_Exercise prompt_. Write the next few paragraphs of the book review of One Piece Of Paper below, picking up right after its final line.

_Text_.
One Piece Of Paper

Mike Figliuolo

Jossey-Bass, 238 pages, $33.95 

 

Do you know what you’re about? Could you describe your leadership approach to someone who works with you? To yourself?

That would be challenging for most of us. We wouldn’t quite know where to start, since leadership covers such vast terrain. Leadership also involves contradictions, and others – let alone ourselves – may not fully understand what drives us. Moreover, even if we have a good handle on our leadership ethos, we may have trouble expressing it to others because we have learned when discussing such matters to talk in high-flying platitudes or buzzwords.

Mike Figliuolo can help. The former U.S. combat officer and senior executive, now a consultant, believes it’s possible to put down what makes us tick as a leader in clearly understood words on one sheet of paper. He calls it a leadership maxims approach, because it involves, through a process of introspection, summoning up 15 to 20 emotionally powerful statements or reminders of personal events that tend to guide our behaviours on a daily basis.

Take, “He’s under the tank, sir.” That will seem obscure to you, but it’s highly meaningful to Figliuolo and the people who served under him in the military the day an officer approached an 18-year-old private who was leaning against a tank he drove, smoking a cigarette on a break. The private quickly put out the cigarette, and saluted. “Where’s Lieutenant Figliuolo?” the officer briskly asked.

The driver pointed toward the tank, where a pair of boots was sticking out from underneath the vehicle. “Maybe you didn’t understand my question, private. Where is Lieutenant Figliuolo?”

“He’s under the tank, sir.”

“Excuse me?”

_Collected data_.
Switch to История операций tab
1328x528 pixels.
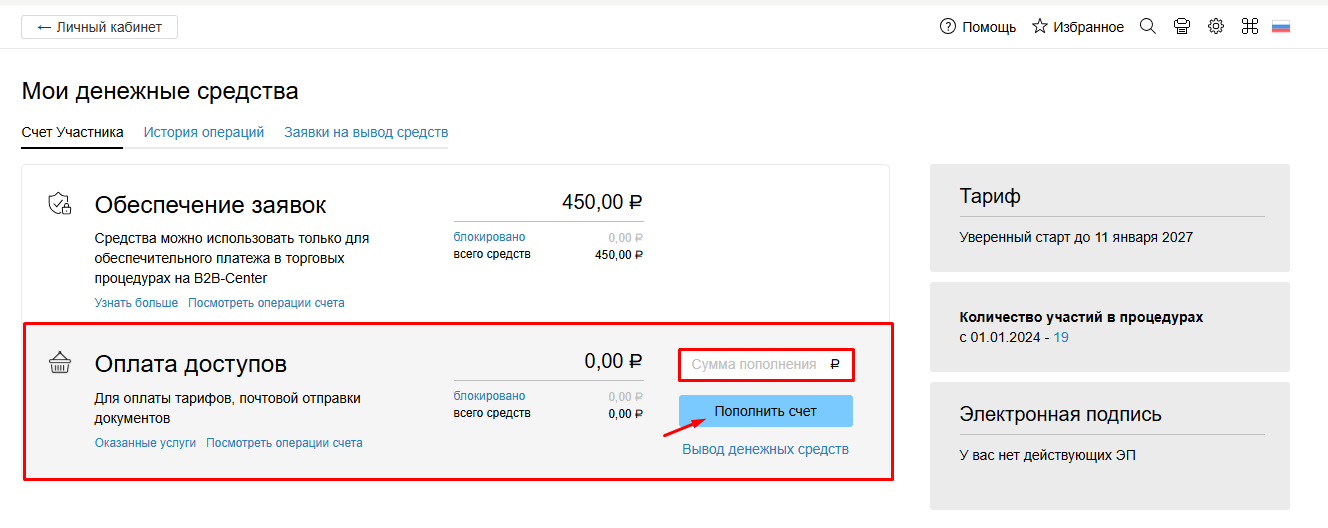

_Answer to the problem_.
“I said he’s under the tank, sir.”

And indeed, he was. When asked why by the astonished officer, Figliuolo replied he was fixing the track. “Why?” the officer asked, eyes widened. 

“Because it’s broken, and I’m already done with all my other responsibilities, sir.”

To that officer, using wrenches was for privates, not lieutenants. It made no sense that Figliuolo was performing maintenance on the vehicle. But the driver was exhausted, and Figliuolo had offered to take over while he had a break. Word quickly spread, and Figliuolo became a minor celebrity to the troops, a “soldier’s officer.” More importantly, the incident – and those words on his one piece of paper – remind him to appreciate his team’s reality and that he is not above any work that needs to be performed for them to be successful.

But the maxims may not encapsulate incidents. They may be words of advice from treasured mentors and colleagues, perhaps remembered pungently because they came after a screw-up. Or they may be phrases that capture what makes you tick – or what makes people you emulate tick. They may be song lyrics or motivational phrases that inspire you, or images that stand for something that you find deeply important.

“The most important attribute of maxims are that they are clear, pithy, and personally meaningful. By being short and direct, the maxim is easy to remember and access. By being personally meaningful, the maxim elicits a powerful emotional response that leads to behaviour change. By being from your own experience, the maxim serves as a vehicle to share your stories with your team and strengthen the bonds of understanding and trust you have with them,” he declares in One Piece Of Paper.

He divides up leadership into four categories, to help you clarify your approach:

  • Leading yourself: What motivates you and what are your rules of personal conduct? What do you want to look like and stand for in the future?
  • Leading the thinking: Where are you taking the organization and how will you innovate to drive change? What are your standards of performance for how you will safely get to your destination?
  • Leading your people: How can you lead them as individuals rather than treating them like faceless cogs in the machine?
  • Leading a balanced life: How do you define and achieve balance, avoiding burning out?

Let’s explore those more deeply, starting with leading yourself. “Nobody is going to follow you if you do not know where you are going. You need to have a clear set of goals and standards for yourself, because it enables you to focus on what’s important and it gives your team something to identify with and support,” he observes.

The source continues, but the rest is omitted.